The edge computing paradigm is analyzed in section
3, where we explain the use of reservoir sampling
(algorithm R) in the proposed scheme and we try to
quantify the era duration of an event. In section 4 we
describe a few implementation issues such as the use
of Varnish Cache. Section 5 describes the metrics and
results of our simulation. Finally, the paper is
concluded in section 6.
2 RELATED WORK
Related work primarily refers to the problem of
turning Big data into small data to meet scalability
requirements in different infrastructure types.
Di Martino, Aversa, Cretella, Esposito &
Kolodziej (2014) survey the developments on Cloud
Computing concerning the big data issue with a
critical analysis and show the further direction to the
new generation multi-datacenter cloud architectures
for storage and management. It presents several cloud
platforms offering big data-oriented services, like
PiCloud, Google BigQuery, Amazon Elastic
MapReduce, etc. Furthermore, it makes an attempt to
classify the services related to big data management,
like data collection, curation, integration and
aggregation, storage, and analysis and interpretation,
among the different cloud providers. It concludes that
distributed data applications across geographically
distributed data centers appear as a good solution for
the efficient management of big data in the clouds.
The researchers, Tao, Jin, Tang, Ji & Zhang
(2020), try to solve the problem of network resource
redundancy and overload in the IoT architecture.
They propose a model of cloud edge collaborative
architecture that combines cloud and edge computing,
centralized and decentralized, respectively, trying to
fulfill the requirements of computing power and real-
time analysis of big local data. Moreover, they
combine the complex network and data access with
the management requirements of the IoT. The Power
IoT architecture uses four layers: the perception layer,
the network layer, the platform layer, and the
application layer. Nevertheless, there is a
management collaboration and coordination of
computing tasks problem between the platform layer,
application layer and the edge computing network,
not to mention the increasing cost of construction,
operation, and maintenance of the system.
The authors Zhou, Liu & Li (2013) examine the
net effect of using deduplication for big data
workloads, considering the increasing complexity of
the data handling process, and elaborate on the
advantages and disadvantages of different
deduplication layers (local and global). The term
‘local deduplication layer’ refers to the fact that
deduplication is only used within a single VM, and
the relevant mechanism can detect replicas within a
single node. The term ‘global deduplication layer’

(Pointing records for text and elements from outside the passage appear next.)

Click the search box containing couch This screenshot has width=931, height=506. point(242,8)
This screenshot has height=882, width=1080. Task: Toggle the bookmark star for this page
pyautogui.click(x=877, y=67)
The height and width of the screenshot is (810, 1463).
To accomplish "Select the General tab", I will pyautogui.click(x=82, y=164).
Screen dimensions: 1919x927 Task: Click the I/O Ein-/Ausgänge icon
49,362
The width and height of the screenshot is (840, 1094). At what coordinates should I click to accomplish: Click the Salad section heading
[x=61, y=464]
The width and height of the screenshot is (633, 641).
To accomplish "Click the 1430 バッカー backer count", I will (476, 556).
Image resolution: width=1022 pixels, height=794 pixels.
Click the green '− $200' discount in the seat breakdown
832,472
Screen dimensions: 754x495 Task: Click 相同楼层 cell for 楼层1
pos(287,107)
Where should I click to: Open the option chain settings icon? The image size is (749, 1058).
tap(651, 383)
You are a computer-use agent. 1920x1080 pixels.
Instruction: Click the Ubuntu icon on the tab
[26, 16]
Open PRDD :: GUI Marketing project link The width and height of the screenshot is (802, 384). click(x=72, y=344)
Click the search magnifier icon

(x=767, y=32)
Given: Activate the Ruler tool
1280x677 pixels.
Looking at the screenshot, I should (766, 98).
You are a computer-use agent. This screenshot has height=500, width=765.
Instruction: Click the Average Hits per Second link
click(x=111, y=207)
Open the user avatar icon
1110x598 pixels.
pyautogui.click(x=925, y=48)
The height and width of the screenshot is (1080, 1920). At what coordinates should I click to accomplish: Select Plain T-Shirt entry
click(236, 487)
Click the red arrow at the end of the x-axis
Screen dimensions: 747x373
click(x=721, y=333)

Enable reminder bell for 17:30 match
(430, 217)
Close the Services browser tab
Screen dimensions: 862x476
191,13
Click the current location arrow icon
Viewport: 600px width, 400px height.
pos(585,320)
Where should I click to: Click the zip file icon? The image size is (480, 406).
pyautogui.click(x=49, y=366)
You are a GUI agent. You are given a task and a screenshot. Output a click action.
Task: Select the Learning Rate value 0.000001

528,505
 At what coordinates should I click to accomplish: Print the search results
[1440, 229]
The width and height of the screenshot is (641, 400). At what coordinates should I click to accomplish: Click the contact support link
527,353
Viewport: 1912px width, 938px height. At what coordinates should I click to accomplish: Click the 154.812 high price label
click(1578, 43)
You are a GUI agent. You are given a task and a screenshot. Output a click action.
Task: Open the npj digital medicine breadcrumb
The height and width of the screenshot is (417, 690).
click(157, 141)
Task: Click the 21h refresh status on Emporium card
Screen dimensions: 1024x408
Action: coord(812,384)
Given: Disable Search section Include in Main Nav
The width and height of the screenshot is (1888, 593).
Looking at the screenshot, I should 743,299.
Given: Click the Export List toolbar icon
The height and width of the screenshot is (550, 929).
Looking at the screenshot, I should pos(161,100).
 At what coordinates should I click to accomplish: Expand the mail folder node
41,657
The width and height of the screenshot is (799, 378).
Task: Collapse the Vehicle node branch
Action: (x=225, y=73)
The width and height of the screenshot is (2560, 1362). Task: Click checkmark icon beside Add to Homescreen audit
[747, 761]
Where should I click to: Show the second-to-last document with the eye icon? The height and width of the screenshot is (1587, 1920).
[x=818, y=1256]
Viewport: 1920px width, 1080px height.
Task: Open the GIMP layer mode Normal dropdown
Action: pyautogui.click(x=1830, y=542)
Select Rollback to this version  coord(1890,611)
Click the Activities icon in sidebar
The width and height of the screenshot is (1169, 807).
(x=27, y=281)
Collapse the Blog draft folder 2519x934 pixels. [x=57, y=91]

means that the deduplication technique is applied
across different VMs. In the first case, different VMs
are assigned to different ZFS (deduplication tool)
pools, and in the second case, all VMs are assigned to
the same ZFS pool. Local deduplication cannot fully
remove all the replicas. This fact leads to a negative
performance with the increase of active datasets. The
performance becomes slightly better when more
nodes are deployed because local deduplication can
leverage the parallelism for hash computation and
indexing. It also maintains data availability. On the
contrary, global deduplication has the opposite results
and presents a positive performance.
Xia et al. (2011) present a near-exact
deduplication system, named SiLo, which, under
various workload conditions, exploits similarity and
locality in order to achieve high throughput and
duplicate elimination and, at the same time, low RAM
usage. SiLo is trying to exploit similarity by grouping
correlated small files and segmenting large files. In
addition, it tries to exploit locality in the backup
stream by grouping contiguous segments into blocks
in order to capture duplicate or similar data that is
missing during similarity detection.
Hillman, Ahmad, Whitehorn, & Cobley (2014)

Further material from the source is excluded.